What you need to do: Output only the lines below from the one holding "Task: Select the Pen tool" down to the one holding "The width and height of the screenshot is (448, 252).", both end lines included and every picture dropped.

Dataset entries:
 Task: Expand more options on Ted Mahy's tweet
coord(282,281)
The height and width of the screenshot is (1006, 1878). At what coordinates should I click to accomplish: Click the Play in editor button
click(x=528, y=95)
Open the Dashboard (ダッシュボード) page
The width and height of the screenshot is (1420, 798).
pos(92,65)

---

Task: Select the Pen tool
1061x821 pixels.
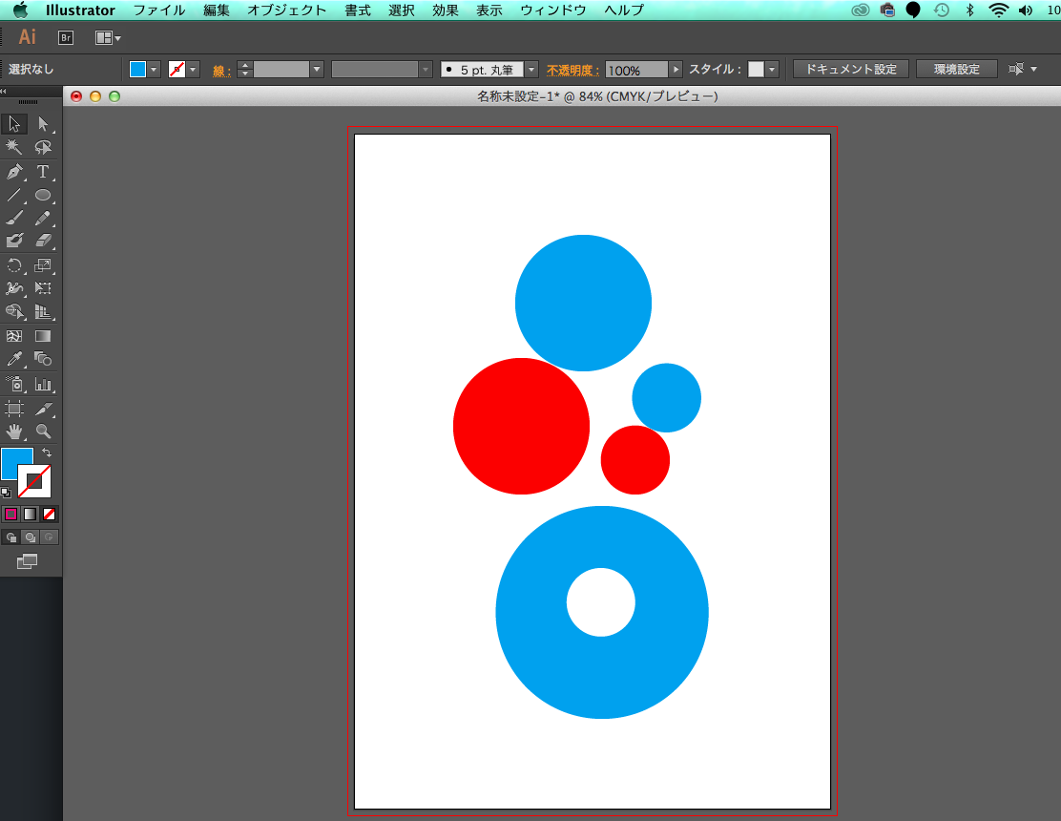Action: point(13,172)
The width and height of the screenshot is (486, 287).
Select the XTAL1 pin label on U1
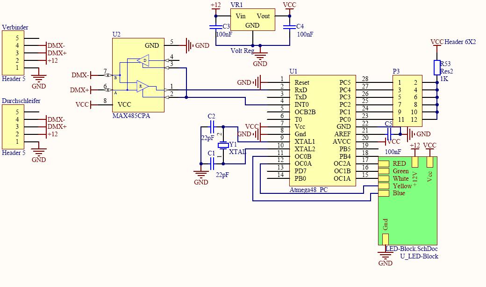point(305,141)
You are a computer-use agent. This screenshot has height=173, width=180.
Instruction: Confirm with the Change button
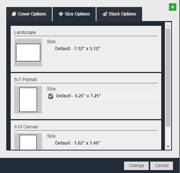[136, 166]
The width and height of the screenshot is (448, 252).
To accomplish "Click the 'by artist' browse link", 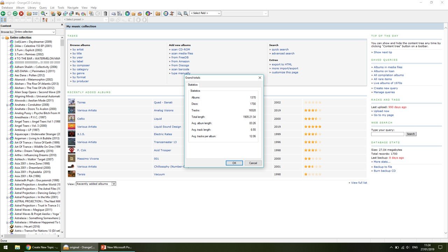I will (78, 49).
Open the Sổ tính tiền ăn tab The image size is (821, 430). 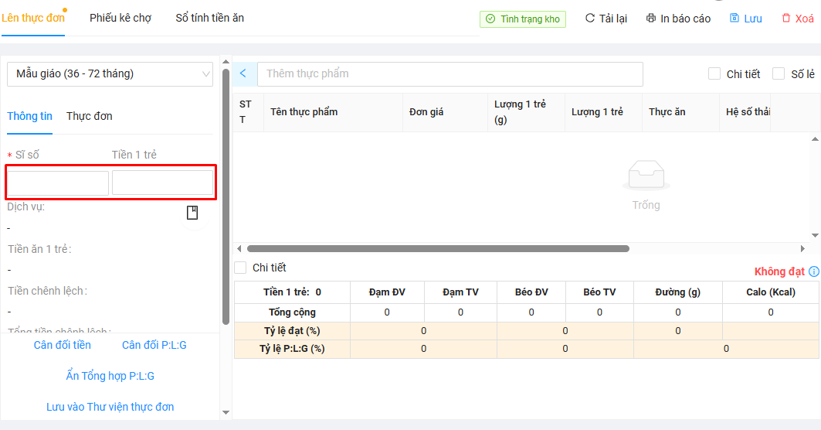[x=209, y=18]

...

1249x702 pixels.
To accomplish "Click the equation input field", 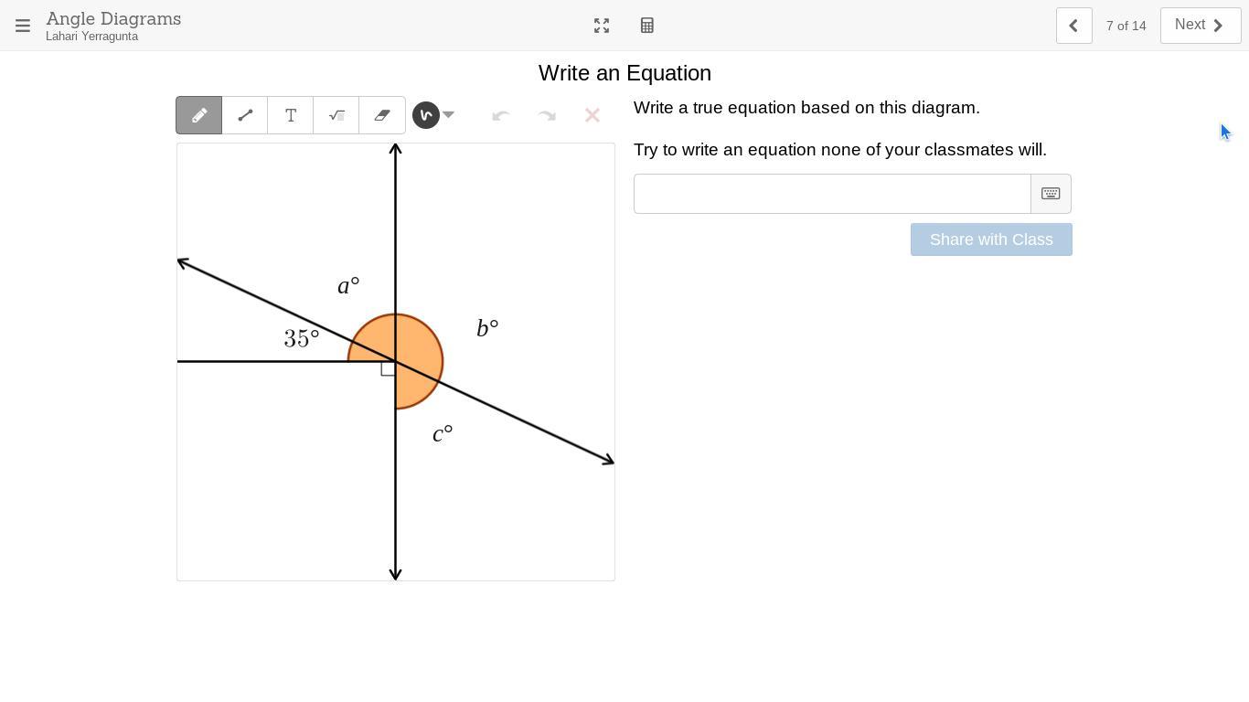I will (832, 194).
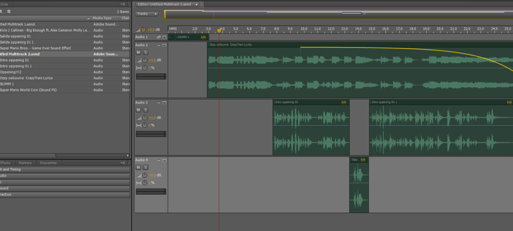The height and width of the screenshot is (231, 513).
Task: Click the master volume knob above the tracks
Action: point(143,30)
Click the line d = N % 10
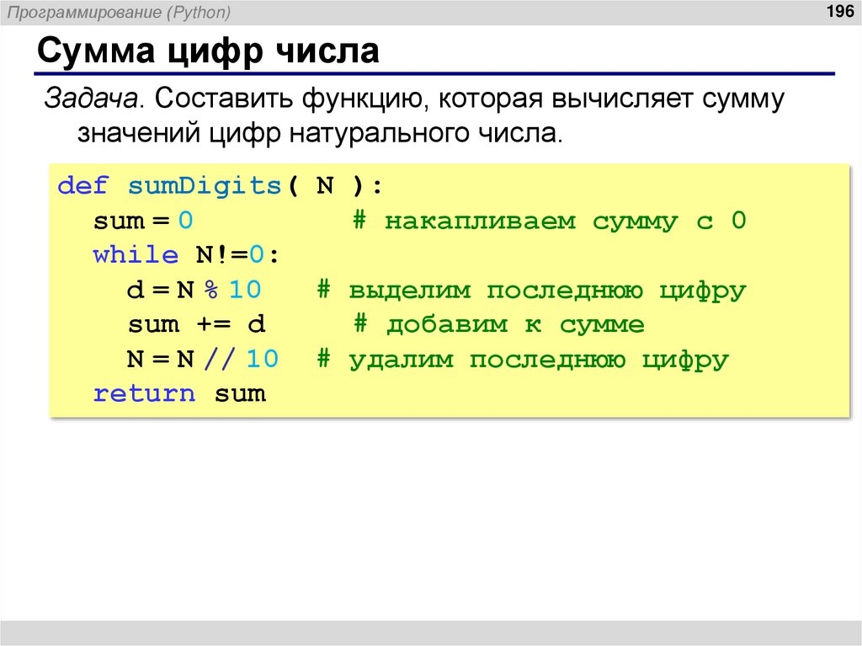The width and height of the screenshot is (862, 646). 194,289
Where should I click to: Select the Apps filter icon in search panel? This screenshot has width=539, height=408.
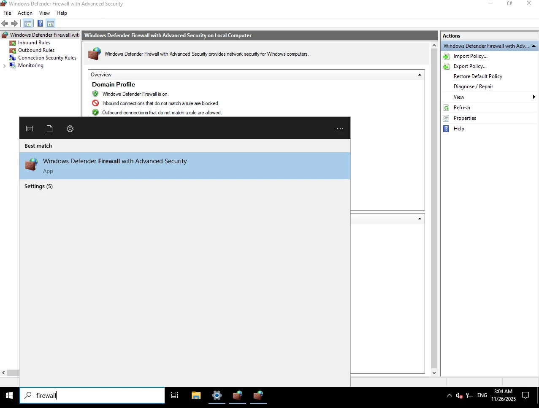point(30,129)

Exercise output:
Task: Select the Pen tool
1061x821 pixels.
Action: point(13,172)
The width and height of the screenshot is (486, 287).
Select the XTAL1 pin label on U1
point(305,141)
You are a computer-use agent. This screenshot has height=173, width=180.
Instruction: Confirm with the Change button
[136, 166]
The width and height of the screenshot is (448, 252).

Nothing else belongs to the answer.